The ANZAC Memorial Centre: The Personal Story of the Fighters

After the ceremony, the participants dedicated the ANZAC Memorial Centre, which is located next to the cemetery. The museum, which was built with the support of JNF Australia, includes an exhibition of photographs, video clips, documents, personal objects and letters of soldiers that tell the personal stories of the fighters, who were dealing with moments of great difficulty and also tremendous bravery during battle.
“This museum is a milestone in the ties between Israel and Australia,” said KKL-JNF Chief of Protocol Andy Michelson, who emceed the event.
KKL-JNF was represented at the event by Deputy Chairman Mike Nitzan, who said: “Anyone who has experienced war knows that there’s nothing glamorous about it, and you fight first and foremost for your fellow soldiers.”
The main contribution for the memorial center came from the estate of Ilse Wronker. “His love for Israel continues to live here,” said Peter Smaller, the President of JNF Australia.
After the ribbon cutting ceremony, the members of the delegation went for a tour of the museum led by museum director Nitzan Dayan, where they experienced a small taste of what it must have felt like to be an ANZAC soldier. While watching the movie, a large elevator slowly climbed upwards with the visitors inside it. The doors opened to an observation balcony, from which they could see the cemetery. Many of the guests shed a tear after the emotional movie and the unforgettable moment.
Buried in the Beersheba War Cemetery are 174 Australian soldiers, 31 soldiers from New Zealand and more than 1,000 British soldiers. The ANZAC Memorial Centre pays homage to these fighters and commemorates them. The museum is one of a number of museums in the old city of Beersheba that tell the city’s story from the time of Abraham until today.

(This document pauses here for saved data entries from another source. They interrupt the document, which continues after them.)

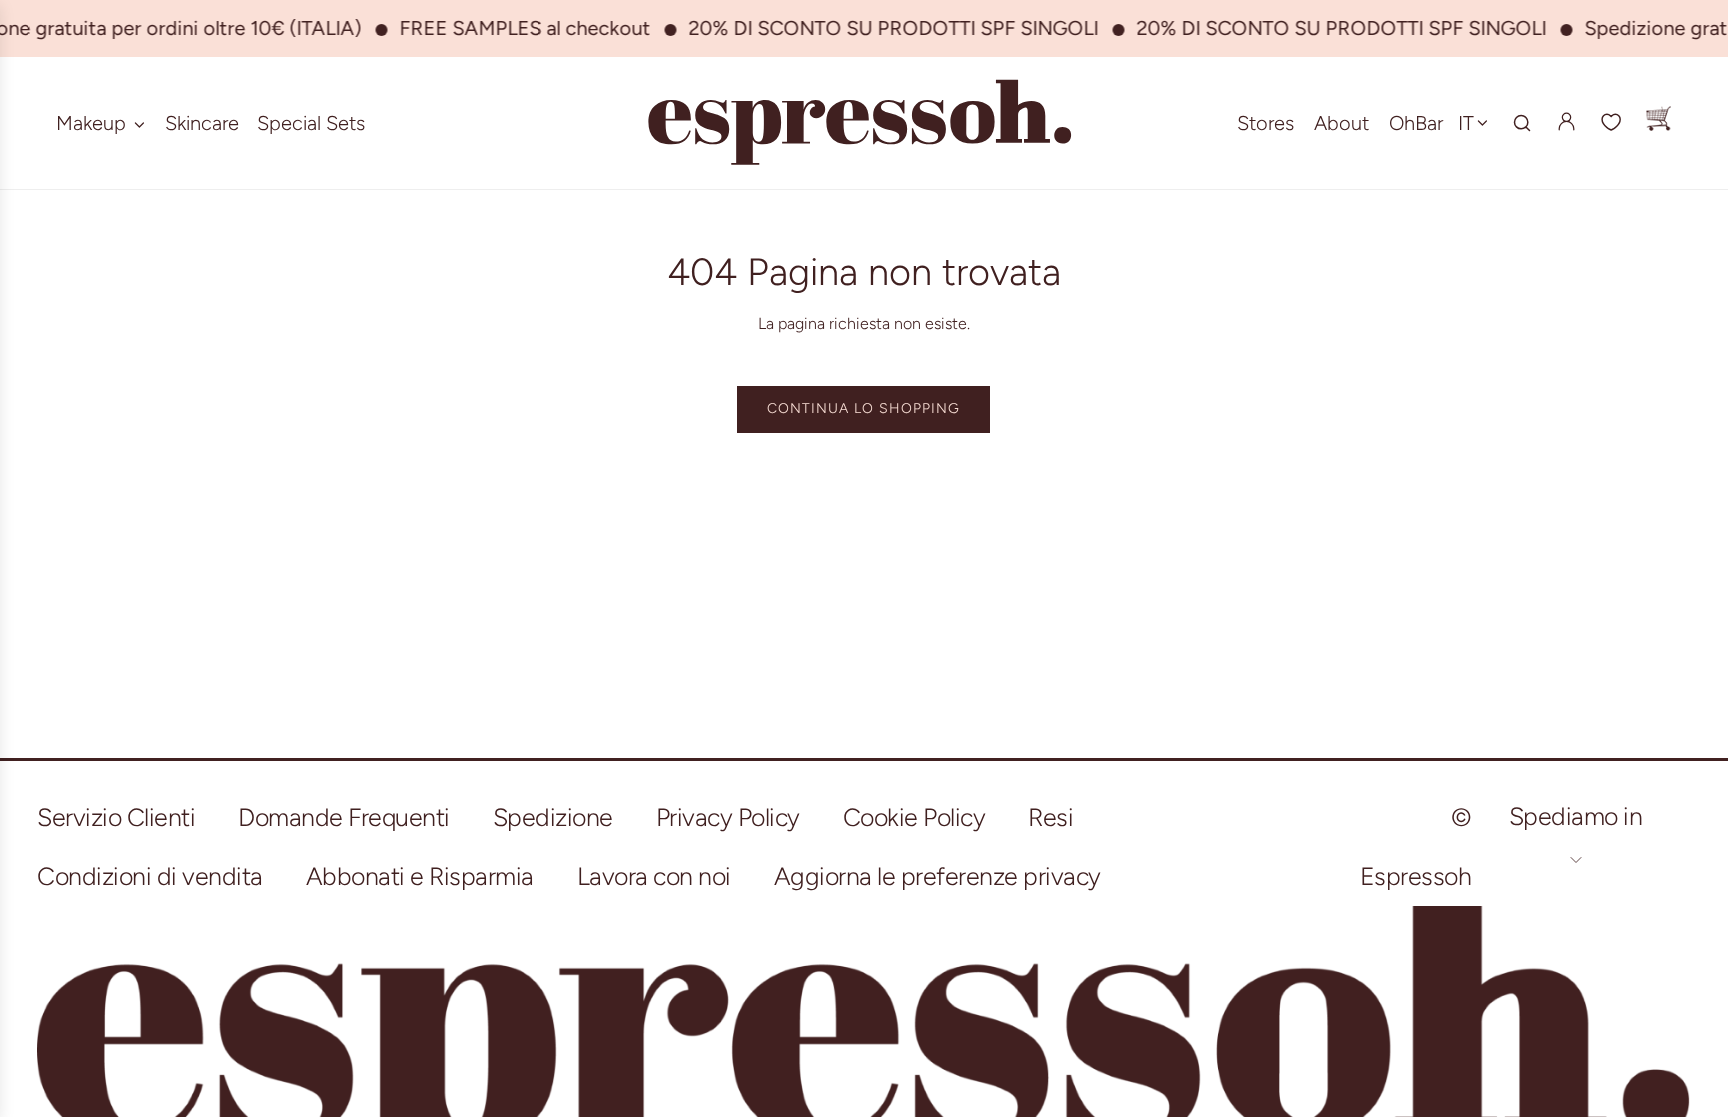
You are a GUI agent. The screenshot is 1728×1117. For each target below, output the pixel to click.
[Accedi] (1566, 121)
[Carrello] (1658, 123)
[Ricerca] (1522, 123)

The Historic Charge: How Beersheba was conquered

At the end of the day, the members of the delegation watched a re-enactment of the charge of the Light Horse Riders on Beersheva. Watching the ceremony together with them were Prime Minister Netanyahu, Prime Minister Turnbull, Governor General Reddy and an audience of thousands. The horse riders included about 100 Australians and Israelis who are members of the World War One Association. Dressed in uniforms similar to the ones worn at the time, they rode for six days from the area around the Gaza Strip to Beersheva, along the route taken by the original soldiers one hundred years earlier.
After a sustained march through the desert with little water, the ANZAC fighters and their horses arrived exhausted and thirsty, but they lost not one iota of their determination. The Cavalry Division of the British Army attacked the Turkish Army frontlines west of the city. The ANZAC Light Horse Riders outflanked Beersheva and charged it from the east. The riders took the Turkish soldiers, who were dug into their trenches, entirely by surprise when they leaped over them as they galloped and then attacked them in a face-to-face battle.
At the end of the day, the city was in their hands. The water sources had fortunately not been damaged. Thirty-five Australian ANZAC fighters fell in this battle, and thirty-one soldiers from New Zealand were killed conquering the strategic Tel Beersheva outpost nearby. Several hundred Turkish soldiers were also killed.
The historian Kelvin Crombie described the battle in this way: “The Battle of Beersheba was a turning point in World War I and in world history. The conquest of Beersheba opened the way for conquering all of the land of Israel, so this battle was much more than just another military event.”